Granted, this is an extreme example, but it illustrates a larger point. As America’s food-consciousness has expanded in the last two decades, so has our awareness of what we feed our pets. Now, many of us regularly shell out nearly twice as much for organic, grain-free dog food instead of the Pedigree or Alpo of yesteryear. Milk-bones and Beggin’ strips have given way to dried bull pizzles and grass-fed beef tracheas. And I’m guilty as charged.
It seems that our people-food trends now quickly jump to the pet food world. “Natural” and “organic” are just as much of a buzzword in the pet store as in Midtown. Food trucks have been all the craze for the last few years…enter Poochsicles and Bark Bites, Atlanta’s own mobile doggie ice cream truck. (Disclaimer: I’ve fed my pup from the Poochsicles truck, and he freakin’ loved it.)

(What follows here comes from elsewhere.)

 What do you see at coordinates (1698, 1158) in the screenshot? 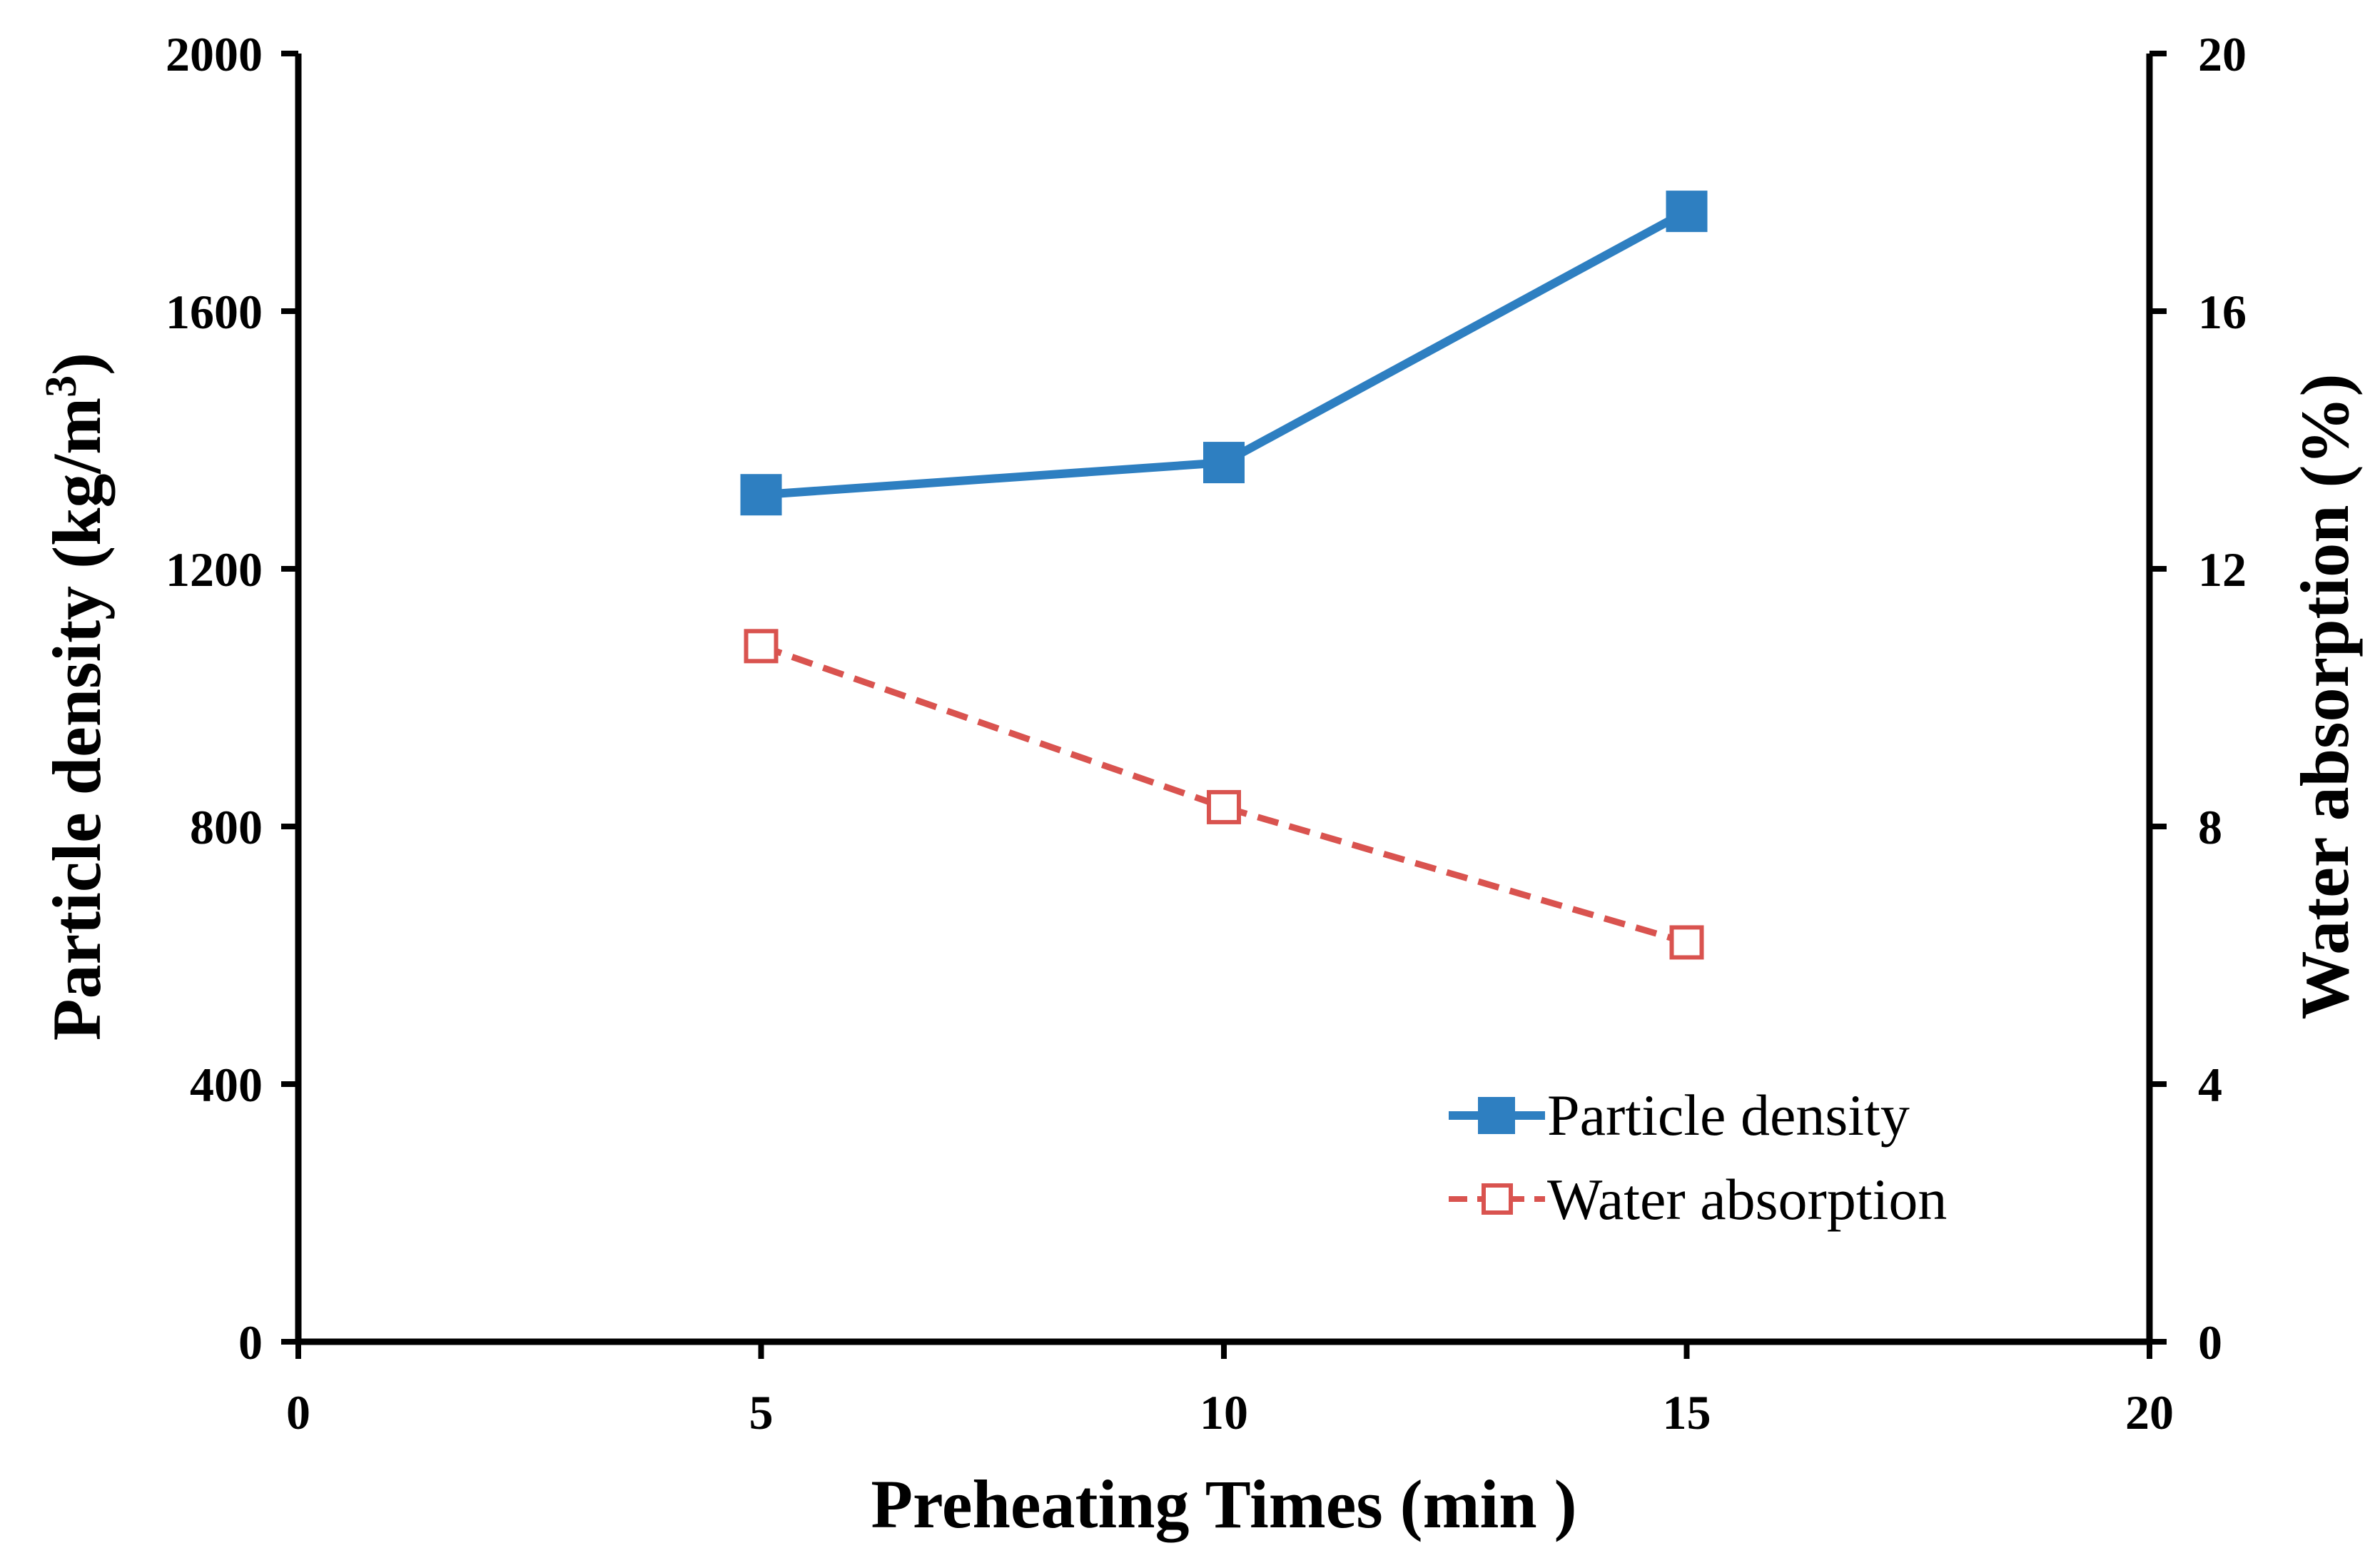
I see `legend: Particle density Water absorption` at bounding box center [1698, 1158].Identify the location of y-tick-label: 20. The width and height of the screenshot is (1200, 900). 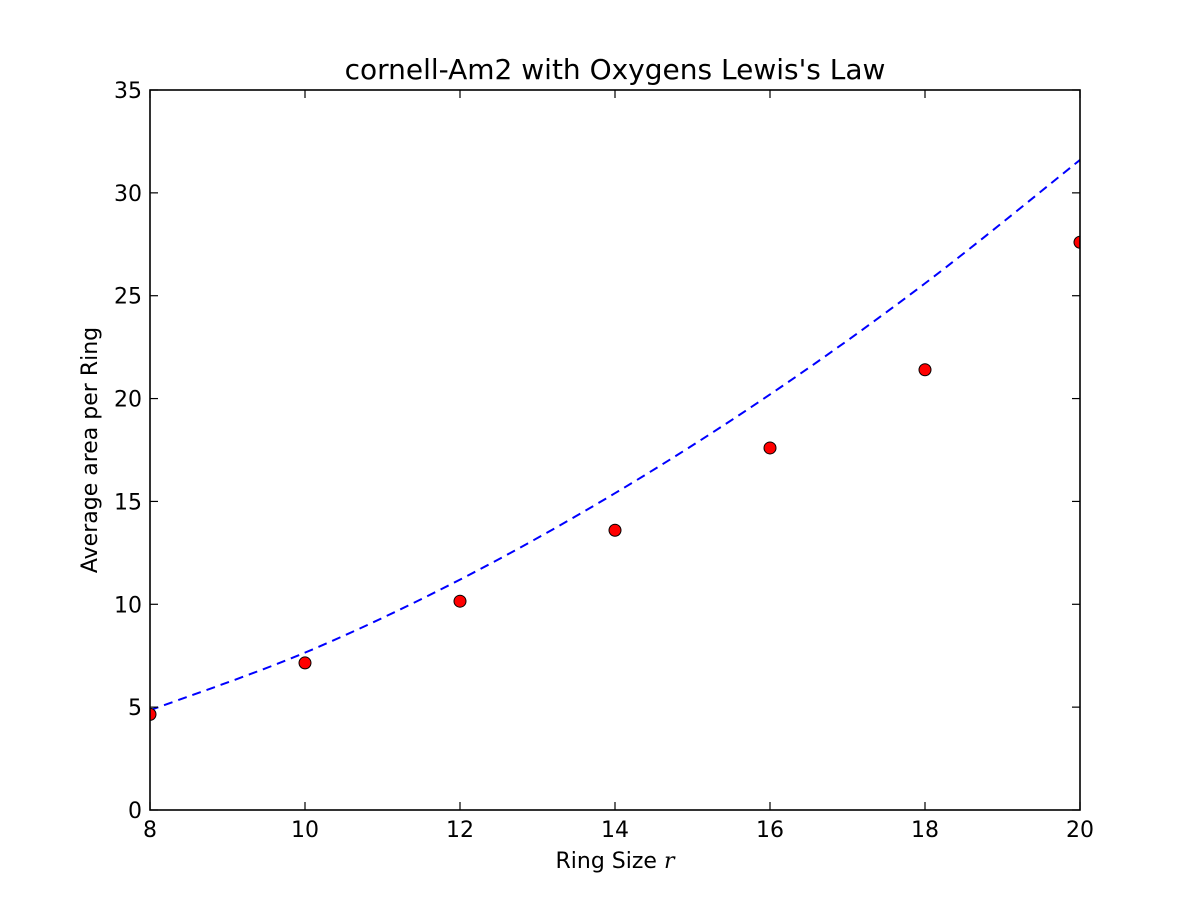
(128, 400).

Perhaps the height of pet-foodie absurdity? The Farm to Bowl movement. That’s right, folks in New York are shelling out anywhere from $8-$10 per pound for leftover cuts of locally raised and organic meat from real butcher shops for their pets.
So, do I feel ridiculous when I sometimes pour a little Benton’s bacon fat onto a bowl of all-natural venison dog food for my pup? Sure I do. However, I comfort myself with the fact that he really seems to enjoy it and the likely misguided thought that I’m raising a pet with a good palette. Though, I still hear my father’s voice in the back of my head saying, “Good lord Jon, it’s just a dog!”
What about you pet owners out there? Are you on board with the latest pet-foodie trend, or is the whole thing just smart marketing and a waste of money?